* Problem description: Here the job is to restate every entry word for word.

* Given records:
★ ★ ★

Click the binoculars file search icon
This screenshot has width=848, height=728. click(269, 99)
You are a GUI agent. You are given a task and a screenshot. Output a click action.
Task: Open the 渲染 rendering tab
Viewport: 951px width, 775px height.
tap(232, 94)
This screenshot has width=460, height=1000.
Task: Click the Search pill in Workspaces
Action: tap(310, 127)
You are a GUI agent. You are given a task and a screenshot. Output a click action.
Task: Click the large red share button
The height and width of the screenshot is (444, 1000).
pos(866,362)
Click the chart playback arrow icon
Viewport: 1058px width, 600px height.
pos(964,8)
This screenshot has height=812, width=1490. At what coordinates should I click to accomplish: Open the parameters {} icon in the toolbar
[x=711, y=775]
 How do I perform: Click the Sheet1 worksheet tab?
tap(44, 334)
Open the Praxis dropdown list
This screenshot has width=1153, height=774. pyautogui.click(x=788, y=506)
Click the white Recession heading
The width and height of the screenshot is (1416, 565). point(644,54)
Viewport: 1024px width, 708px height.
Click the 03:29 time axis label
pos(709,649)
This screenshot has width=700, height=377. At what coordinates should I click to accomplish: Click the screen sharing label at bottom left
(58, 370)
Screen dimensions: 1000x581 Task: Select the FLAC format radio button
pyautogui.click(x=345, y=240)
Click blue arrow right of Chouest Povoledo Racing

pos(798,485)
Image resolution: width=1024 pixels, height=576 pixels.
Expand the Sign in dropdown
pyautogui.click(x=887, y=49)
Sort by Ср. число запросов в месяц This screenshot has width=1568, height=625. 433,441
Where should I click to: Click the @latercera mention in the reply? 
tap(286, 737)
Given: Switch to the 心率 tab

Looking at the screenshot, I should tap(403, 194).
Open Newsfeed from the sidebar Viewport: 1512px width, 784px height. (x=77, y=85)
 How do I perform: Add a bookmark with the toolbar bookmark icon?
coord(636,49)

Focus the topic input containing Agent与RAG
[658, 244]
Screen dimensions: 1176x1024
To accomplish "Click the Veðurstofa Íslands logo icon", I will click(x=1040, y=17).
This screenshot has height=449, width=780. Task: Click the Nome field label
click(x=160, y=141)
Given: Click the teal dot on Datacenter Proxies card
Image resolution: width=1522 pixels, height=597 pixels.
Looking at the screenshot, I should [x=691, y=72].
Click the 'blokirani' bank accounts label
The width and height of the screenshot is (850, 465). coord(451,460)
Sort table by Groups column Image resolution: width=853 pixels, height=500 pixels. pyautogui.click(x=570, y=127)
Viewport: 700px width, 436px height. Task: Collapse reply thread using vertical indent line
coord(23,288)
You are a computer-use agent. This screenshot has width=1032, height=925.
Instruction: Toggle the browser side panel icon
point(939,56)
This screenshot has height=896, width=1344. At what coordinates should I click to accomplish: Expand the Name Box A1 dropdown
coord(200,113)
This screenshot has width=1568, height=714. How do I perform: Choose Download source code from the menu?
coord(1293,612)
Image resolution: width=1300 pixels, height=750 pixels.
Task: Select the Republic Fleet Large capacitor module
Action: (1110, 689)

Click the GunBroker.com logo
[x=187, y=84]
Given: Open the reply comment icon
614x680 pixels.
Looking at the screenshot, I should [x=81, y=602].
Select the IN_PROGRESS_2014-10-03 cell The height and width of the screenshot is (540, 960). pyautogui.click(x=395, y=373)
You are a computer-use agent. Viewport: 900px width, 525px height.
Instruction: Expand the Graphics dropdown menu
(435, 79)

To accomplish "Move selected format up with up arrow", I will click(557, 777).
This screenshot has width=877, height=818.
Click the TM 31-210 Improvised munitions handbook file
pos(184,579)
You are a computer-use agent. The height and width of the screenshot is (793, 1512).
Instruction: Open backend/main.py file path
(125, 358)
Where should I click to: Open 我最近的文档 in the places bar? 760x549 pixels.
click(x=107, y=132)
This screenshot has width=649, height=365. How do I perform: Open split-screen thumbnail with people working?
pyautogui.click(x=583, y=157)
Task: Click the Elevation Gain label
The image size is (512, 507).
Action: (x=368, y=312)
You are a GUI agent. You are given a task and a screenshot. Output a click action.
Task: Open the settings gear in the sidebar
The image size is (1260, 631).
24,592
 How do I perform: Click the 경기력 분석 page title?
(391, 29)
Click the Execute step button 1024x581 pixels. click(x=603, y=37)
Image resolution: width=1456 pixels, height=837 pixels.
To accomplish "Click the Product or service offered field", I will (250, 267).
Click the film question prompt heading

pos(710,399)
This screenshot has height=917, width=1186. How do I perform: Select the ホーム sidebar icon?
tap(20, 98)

★ ★ ★

* Your solution:
Click the binoculars file search icon
This screenshot has width=848, height=728. click(269, 99)
You are a GUI agent. You are given a task and a screenshot. Output a click action.
Task: Open the 渲染 rendering tab
Viewport: 951px width, 775px height.
tap(232, 94)
This screenshot has width=460, height=1000.
Task: Click the Search pill in Workspaces
Action: tap(310, 127)
You are a GUI agent. You are given a task and a screenshot. Output a click action.
Task: Click the large red share button
The height and width of the screenshot is (444, 1000).
pos(866,362)
Click the chart playback arrow icon
Viewport: 1058px width, 600px height.
pos(964,8)
This screenshot has height=812, width=1490. At what coordinates should I click to accomplish: Open the parameters {} icon in the toolbar
[x=711, y=775]
 How do I perform: Click the Sheet1 worksheet tab?
tap(44, 334)
Open the Praxis dropdown list
This screenshot has width=1153, height=774. pyautogui.click(x=788, y=506)
Click the white Recession heading
The width and height of the screenshot is (1416, 565). point(644,54)
Viewport: 1024px width, 708px height.
Click the 03:29 time axis label
pos(709,649)
This screenshot has width=700, height=377. At what coordinates should I click to accomplish: Click the screen sharing label at bottom left
(58, 370)
Screen dimensions: 1000x581 Task: Select the FLAC format radio button
pyautogui.click(x=345, y=240)
Click blue arrow right of Chouest Povoledo Racing

pos(798,485)
Image resolution: width=1024 pixels, height=576 pixels.
Expand the Sign in dropdown
pyautogui.click(x=887, y=49)
Sort by Ср. число запросов в месяц This screenshot has width=1568, height=625. 433,441
Where should I click to: Click the @latercera mention in the reply? 
tap(286, 737)
Given: Switch to the 心率 tab

Looking at the screenshot, I should tap(403, 194).
Open Newsfeed from the sidebar Viewport: 1512px width, 784px height. (x=77, y=85)
 How do I perform: Add a bookmark with the toolbar bookmark icon?
coord(636,49)

Focus the topic input containing Agent与RAG
[658, 244]
Screen dimensions: 1176x1024
To accomplish "Click the Veðurstofa Íslands logo icon", I will click(x=1040, y=17).
This screenshot has height=449, width=780. Task: Click the Nome field label
click(x=160, y=141)
Given: Click the teal dot on Datacenter Proxies card
Image resolution: width=1522 pixels, height=597 pixels.
Looking at the screenshot, I should [x=691, y=72].
Click the 'blokirani' bank accounts label
The width and height of the screenshot is (850, 465). coord(451,460)
Sort table by Groups column Image resolution: width=853 pixels, height=500 pixels. pyautogui.click(x=570, y=127)
Viewport: 700px width, 436px height. Task: Collapse reply thread using vertical indent line
coord(23,288)
You are a computer-use agent. This screenshot has width=1032, height=925.
Instruction: Toggle the browser side panel icon
point(939,56)
This screenshot has height=896, width=1344. At what coordinates should I click to accomplish: Expand the Name Box A1 dropdown
coord(200,113)
This screenshot has width=1568, height=714. How do I perform: Choose Download source code from the menu?
coord(1293,612)
Image resolution: width=1300 pixels, height=750 pixels.
Task: Select the Republic Fleet Large capacitor module
Action: (1110, 689)

Click the GunBroker.com logo
[x=187, y=84]
Given: Open the reply comment icon
614x680 pixels.
Looking at the screenshot, I should [x=81, y=602].
Select the IN_PROGRESS_2014-10-03 cell The height and width of the screenshot is (540, 960). pyautogui.click(x=395, y=373)
You are a computer-use agent. Viewport: 900px width, 525px height.
Instruction: Expand the Graphics dropdown menu
(435, 79)

To accomplish "Move selected format up with up arrow", I will click(557, 777).
This screenshot has width=877, height=818.
Click the TM 31-210 Improvised munitions handbook file
pos(184,579)
You are a computer-use agent. The height and width of the screenshot is (793, 1512).
Instruction: Open backend/main.py file path
(125, 358)
Where should I click to: Open 我最近的文档 in the places bar? 760x549 pixels.
click(x=107, y=132)
This screenshot has width=649, height=365. How do I perform: Open split-screen thumbnail with people working?
pyautogui.click(x=583, y=157)
Task: Click the Elevation Gain label
The image size is (512, 507).
Action: (x=368, y=312)
You are a GUI agent. You are given a task and a screenshot. Output a click action.
Task: Open the settings gear in the sidebar
The image size is (1260, 631).
24,592
 How do I perform: Click the 경기력 분석 page title?
(391, 29)
Click the Execute step button 1024x581 pixels. click(x=603, y=37)
Image resolution: width=1456 pixels, height=837 pixels.
To accomplish "Click the Product or service offered field", I will (250, 267).
Click the film question prompt heading

pos(710,399)
This screenshot has height=917, width=1186. How do I perform: Select the ホーム sidebar icon?
tap(20, 98)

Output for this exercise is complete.